Reproduce every row below word for word, leaving out the pictures.

** Start Extracted material **

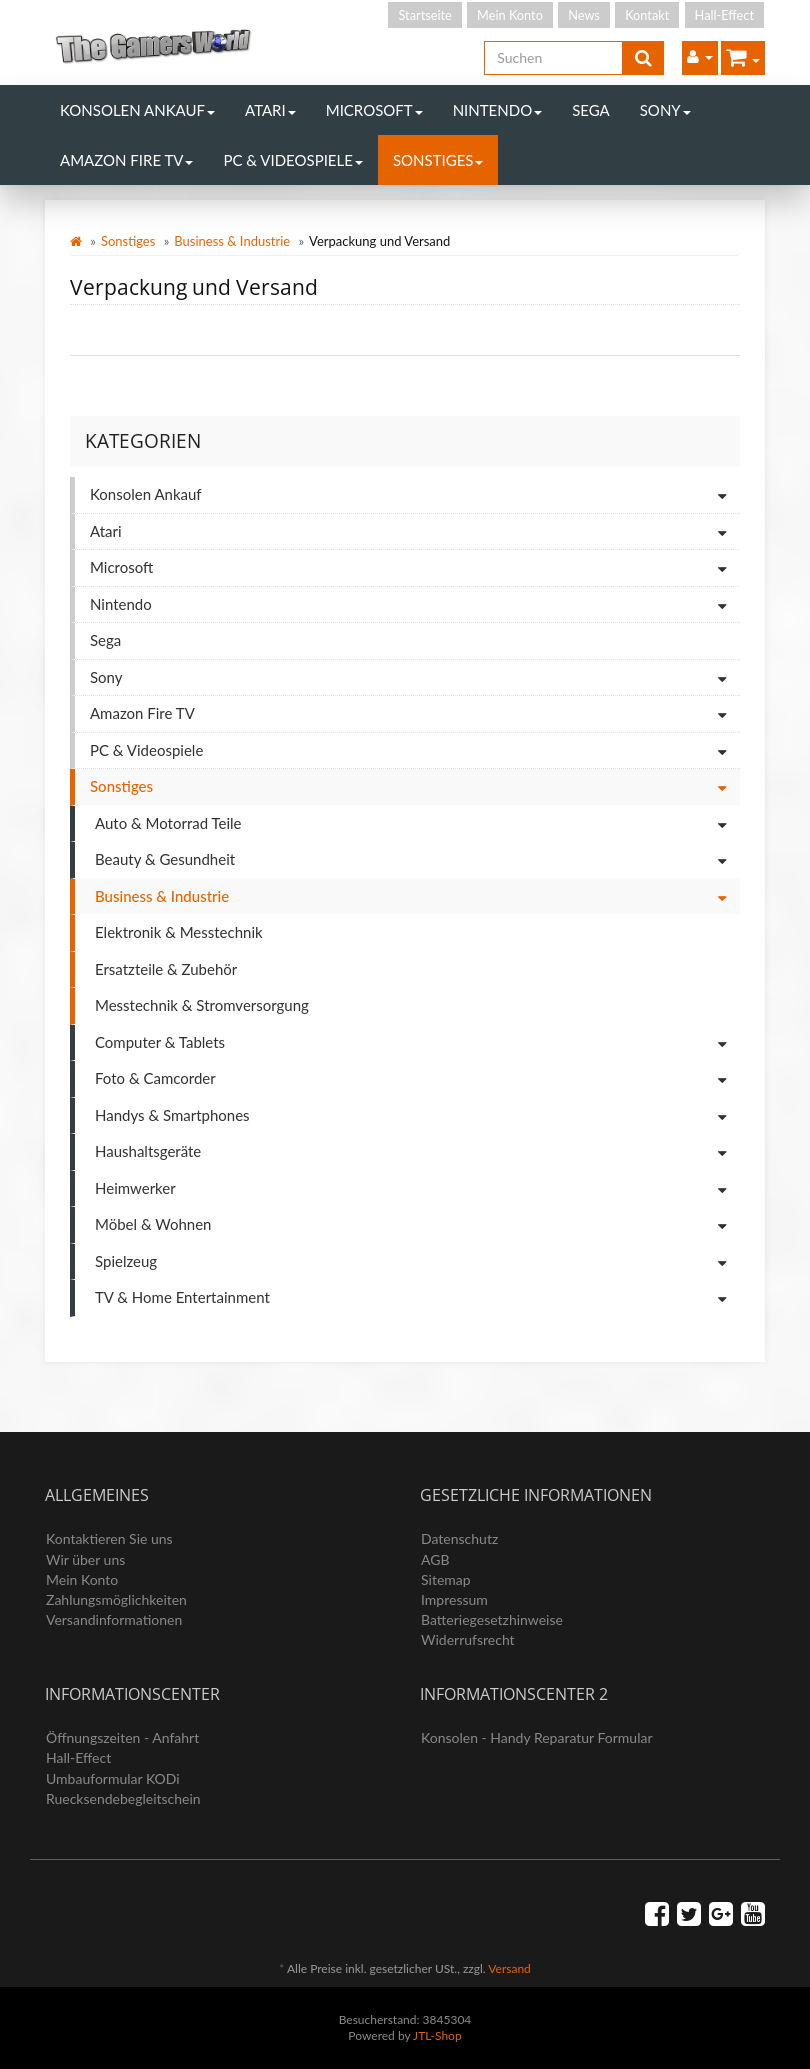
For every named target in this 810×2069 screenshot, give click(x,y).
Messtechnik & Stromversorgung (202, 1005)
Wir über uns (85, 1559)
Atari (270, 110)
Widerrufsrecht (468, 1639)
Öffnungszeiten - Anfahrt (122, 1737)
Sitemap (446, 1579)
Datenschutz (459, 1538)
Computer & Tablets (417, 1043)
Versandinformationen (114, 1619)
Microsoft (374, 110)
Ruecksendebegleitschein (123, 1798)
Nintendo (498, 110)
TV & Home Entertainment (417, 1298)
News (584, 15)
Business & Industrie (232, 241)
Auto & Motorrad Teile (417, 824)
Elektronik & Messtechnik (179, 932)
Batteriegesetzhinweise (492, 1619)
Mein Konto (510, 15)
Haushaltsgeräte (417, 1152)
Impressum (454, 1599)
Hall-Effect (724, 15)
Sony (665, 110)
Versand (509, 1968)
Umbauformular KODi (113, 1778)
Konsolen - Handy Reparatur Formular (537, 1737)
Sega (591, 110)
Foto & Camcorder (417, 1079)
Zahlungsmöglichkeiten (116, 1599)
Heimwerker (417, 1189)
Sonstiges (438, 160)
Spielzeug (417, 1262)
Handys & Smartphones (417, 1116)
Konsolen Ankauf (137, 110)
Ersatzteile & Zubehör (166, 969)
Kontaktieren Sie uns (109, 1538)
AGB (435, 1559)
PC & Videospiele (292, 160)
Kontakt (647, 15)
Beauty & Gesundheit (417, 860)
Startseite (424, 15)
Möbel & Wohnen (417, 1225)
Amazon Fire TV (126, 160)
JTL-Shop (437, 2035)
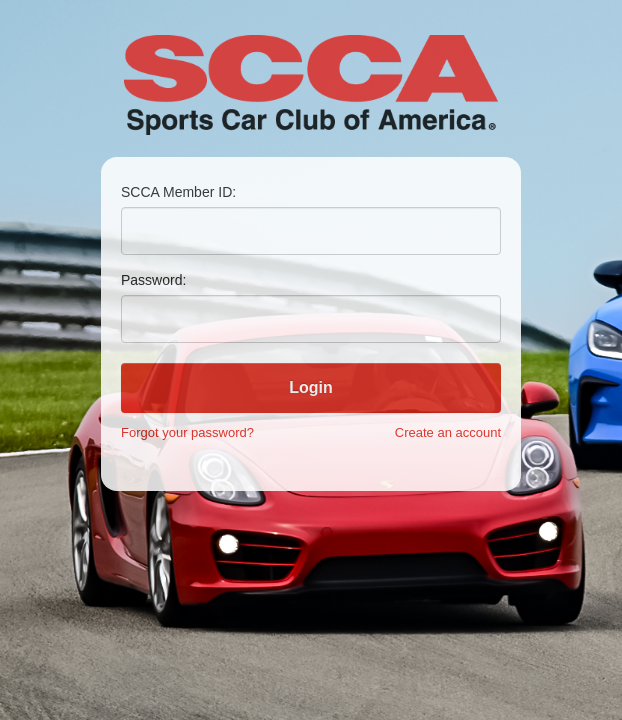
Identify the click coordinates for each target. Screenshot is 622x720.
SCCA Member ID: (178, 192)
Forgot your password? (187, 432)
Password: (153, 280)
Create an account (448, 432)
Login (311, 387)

** End Extracted material **

# [Complete response]
For every named target in this 810×2069 screenshot, give click(x,y).
Messtechnik & Stromversorgung (202, 1005)
Wir über uns (85, 1559)
Atari (270, 110)
Widerrufsrecht (468, 1639)
Öffnungszeiten - Anfahrt (122, 1737)
Sitemap (446, 1579)
Datenschutz (459, 1538)
Computer & Tablets (417, 1043)
Versandinformationen (114, 1619)
Microsoft (374, 110)
Ruecksendebegleitschein (123, 1798)
Nintendo (498, 110)
TV & Home Entertainment (417, 1298)
News (584, 15)
Business & Industrie (232, 241)
Auto & Motorrad Teile (417, 824)
Elektronik & Messtechnik (179, 932)
Batteriegesetzhinweise (492, 1619)
Mein Konto (510, 15)
Haushaltsgeräte (417, 1152)
Impressum (454, 1599)
Hall-Effect (724, 15)
Sony (665, 110)
Versand (509, 1968)
Umbauformular KODi (113, 1778)
Konsolen - Handy Reparatur Formular (537, 1737)
Sega (591, 110)
Foto & Camcorder (417, 1079)
Zahlungsmöglichkeiten (116, 1599)
Heimwerker (417, 1189)
Sonstiges (438, 160)
Spielzeug (417, 1262)
Handys & Smartphones (417, 1116)
Konsolen Ankauf (137, 110)
Ersatzteile & Zubehör (166, 969)
Kontaktieren Sie uns (109, 1538)
AGB (435, 1559)
PC & Videospiele (292, 160)
Kontakt (647, 15)
Beauty & Gesundheit (417, 860)
Startseite (424, 15)
Möbel & Wohnen (417, 1225)
Amazon Fire TV (126, 160)
JTL-Shop (437, 2035)
Identify the click coordinates for each target. Screenshot is 622x720.
SCCA Member ID: (178, 192)
Forgot your password? (187, 432)
Password: (153, 280)
Create an account (448, 432)
Login (311, 387)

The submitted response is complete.